The traditional GAN architecture primarily consists of two components: a generator (G) and a discriminator (D), which learn the data distribution through alternating training [12]. To make the generated samples from GANs more closely resemble real data, an average discrimination strategy is adopted. In this approach, the discriminator no longer judges the authenticity of a single sample independently; instead, it compares the sample against the average of the generated samples. This forms the LR-GAN generator and discriminator architectures, as illustrated in Figure 3 and Figure 4, respectively.
The generator adopts a deep neural network architecture that integrates temporal modeling and nonlinear feature transformation. It mainly comprises normalization layers, fully connected layers, a Bi-LSTM network, activation functions, dropout layers, and a denormalization module, mapping the noise-corrupted raw IQ signals to noise-free signals that closely approximate the true distribution. The input to the generator network is a complex IQ sequence of length 128, represented as a 1 × 128 two-dimensional real-valued vector. The normalized signal is first passed through a fully connected layer, expanding it to a 128 × 128 feature representation, followed by a LeakyReLU activation function and a dropout layer, which enhance the model’s nonlinear modeling capability and reduce the risk of overfitting. Subsequently, a Bi-LSTM layer is employed to extract contextual information in the temporal dimension, enabling the network to capture symbol correlations and chirp characteristics inherent to LoRa signals. The output of the Bi-LSTM is further processed by another fully connected layer to extract higher-order temporal features. Finally, denormalization is applied to restore the signal amplitude to its original physical scale, and the generated output signal maintains the same shape as the original input.

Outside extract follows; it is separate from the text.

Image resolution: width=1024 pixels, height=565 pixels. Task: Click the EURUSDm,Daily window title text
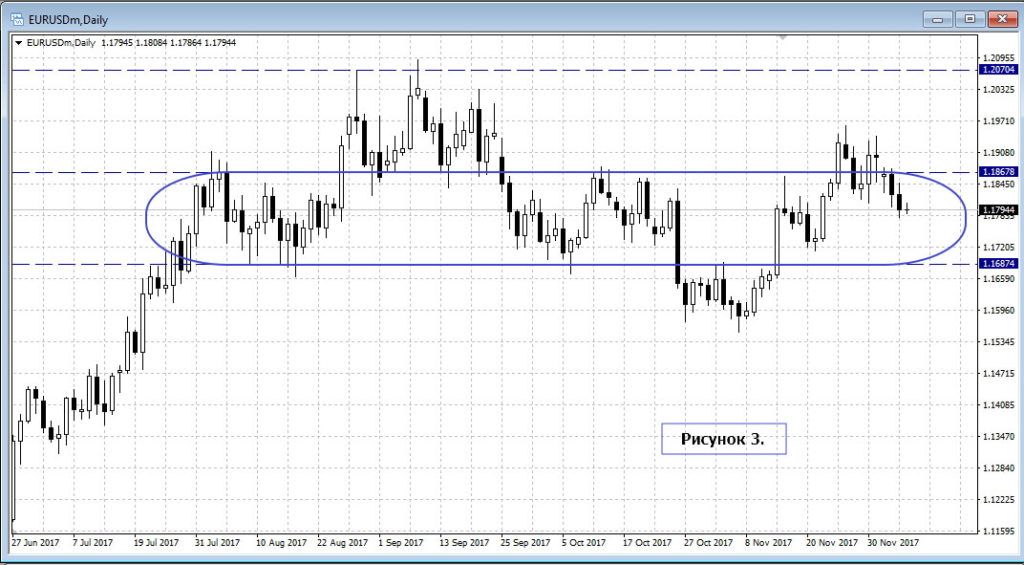click(x=68, y=18)
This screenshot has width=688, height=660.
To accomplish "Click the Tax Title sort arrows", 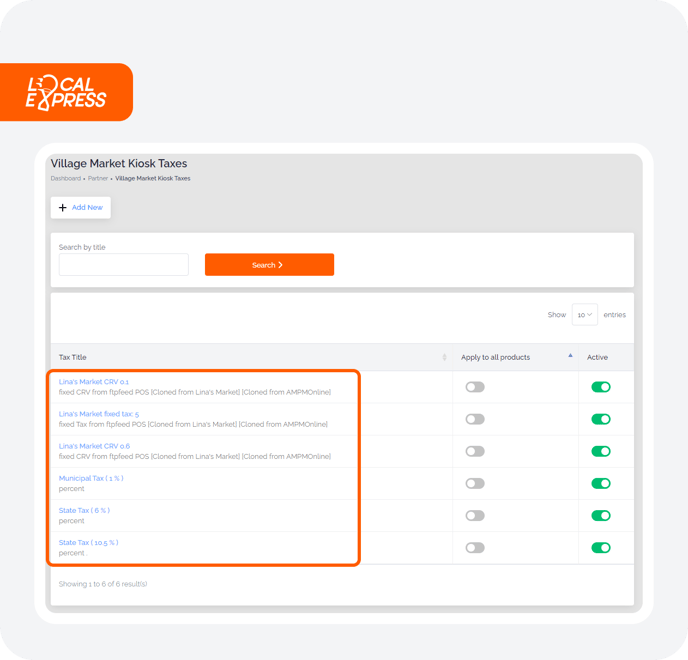I will click(x=444, y=357).
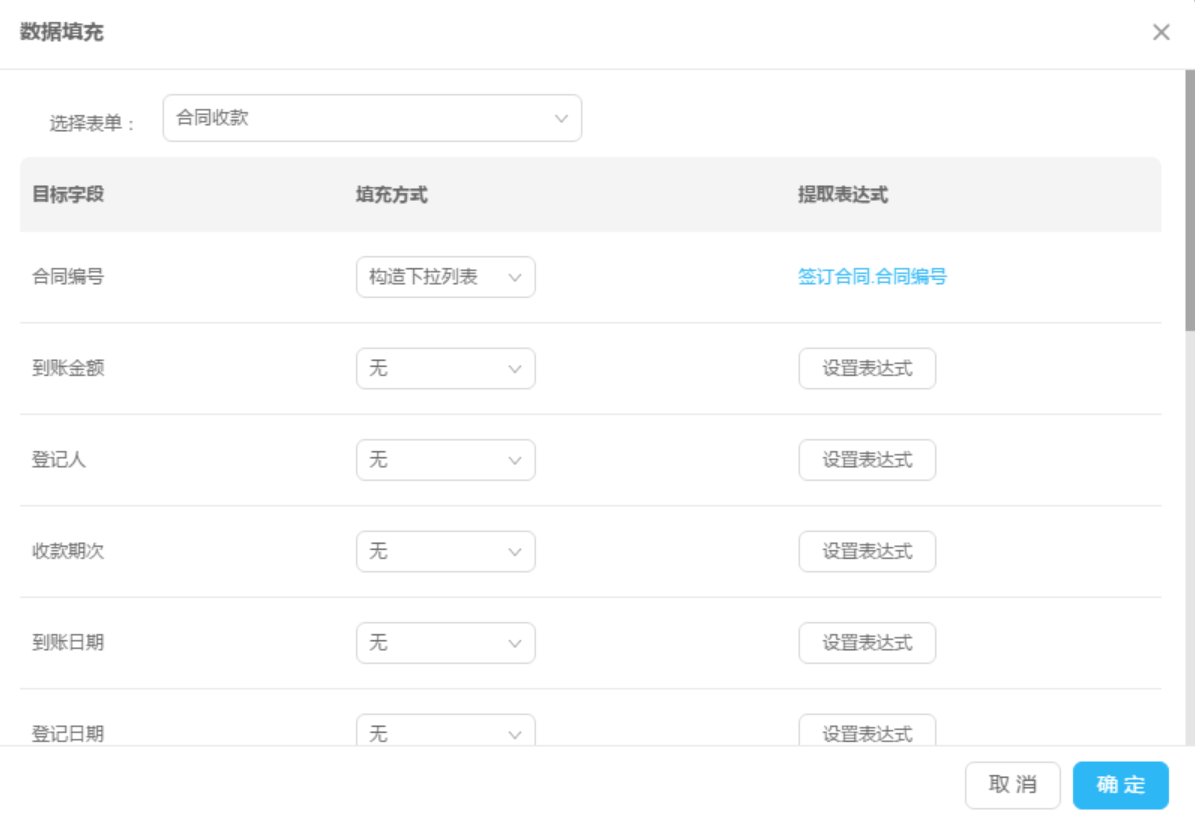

The discriminator is composed of modules similar to those in the generator and employs a relative evaluation mechanism to determine whether the input sample is closer to the real data distribution than the average generated sample. The input to the discriminator network consists of IQ samples from both the generated and real signals, each with a length of 128. After normalization, the signals are sequentially processed through a fully connected layer, a Bi-LSTM network, and a nonlinear transformation module constructed with dropout layers and LeakyReLU activation functions. The final output is a 1 × 1 scalar value, which serves as a relative authenticity score for the input signal.
Signals denoised by GAN exhibit clearer modulation structures and symbol periods, facilitating subsequent parameter analysis and signal identification tasks. This approach provides robust technical support for high-precision feature extraction of LoRa signals in complex environments.
To evaluate the feasibility of deploying the proposed CNN and GAN models in real-time UAV communication scenarios, we analyzed both processing latency and hardware requirements. The CNN-based signal detection model was tested on an ARM Cortex-A53 embedded processor, achieving an average inference time of less than 10 ms per 128-sample input, which is sufficient for real-time LoRa signal monitoring. The GAN-based denoising model, designed with lightweight layers and optimized Bi-LSTM units, demonstrated an average processing time of approximately 20 ms per sequence on the same platform.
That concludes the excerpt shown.